Truth About a Prayer: A Saint’s Name, but Not His Words
By RACHEL DONADIO
ROME — Mother Teresa recited the simple prayer of St. Francis every day. Margaret Thatcher cited it upon becoming prime minister of Britain, and Alcoholics Anonymous included it in its “12 steps” book.
But something else is notable about the prayer that begins: “Lord, make me an instrument of thy peace; where there is hatred, let me sow love; where there is injury, pardon; where there is doubt, faith.”
St. Francis of Assisi, who was born in the 12th century, probably had nothing to do with it.
An article published this week in L’Osservatore Romano, the Vatican newspaper, said the prayer in its current form dates only from 1912, when it appeared in a French Catholic periodical.
And it became wildly popular only after it was reprinted in L’Osservatore Romano in 1916 at the behest of Pope Benedict XV, who wanted a prayer for peace in the throes of World War I.
Although news to many, the truth about the prayer had apparently been hiding in plain sight.
“No one among the Franciscans ever thought it really was by St. Francis,” said Giovanni Maria Vian, the editor of L’Osservatore Romano.
Mr. Vian said the point of the article was to show the importance of prayers for peace in times of war.
Although the prayer’s origins “remain mysterious,” Mr. Vian said, the prayer had at some point been printed on the back of cards bearing images of St. Francis, hence the confusion.

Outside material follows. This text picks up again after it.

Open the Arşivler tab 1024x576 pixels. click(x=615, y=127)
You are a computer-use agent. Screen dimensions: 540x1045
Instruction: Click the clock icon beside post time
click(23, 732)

Yet the attribution to St. Francis has had some high-profile adherents. In accepting the Nobel Peace Prize in 1979, Mother Teresa said, “I always wonder that 400 to 500 years ago as St. Francis of Assisi composed this prayer, that they had the same difficulties that we have today.”
And after being elected prime minister that same year, Mrs. Thatcher said, “I would just like to remember some words of St. Francis of Assisi,” adding: “‘Where there is discord, may we bring harmony. Where there is error, may we bring truth. Where there is doubt, may we bring faith. And where there is despair, may we bring hope.’”
Would fans of St. Francis be disappointed to know the truth?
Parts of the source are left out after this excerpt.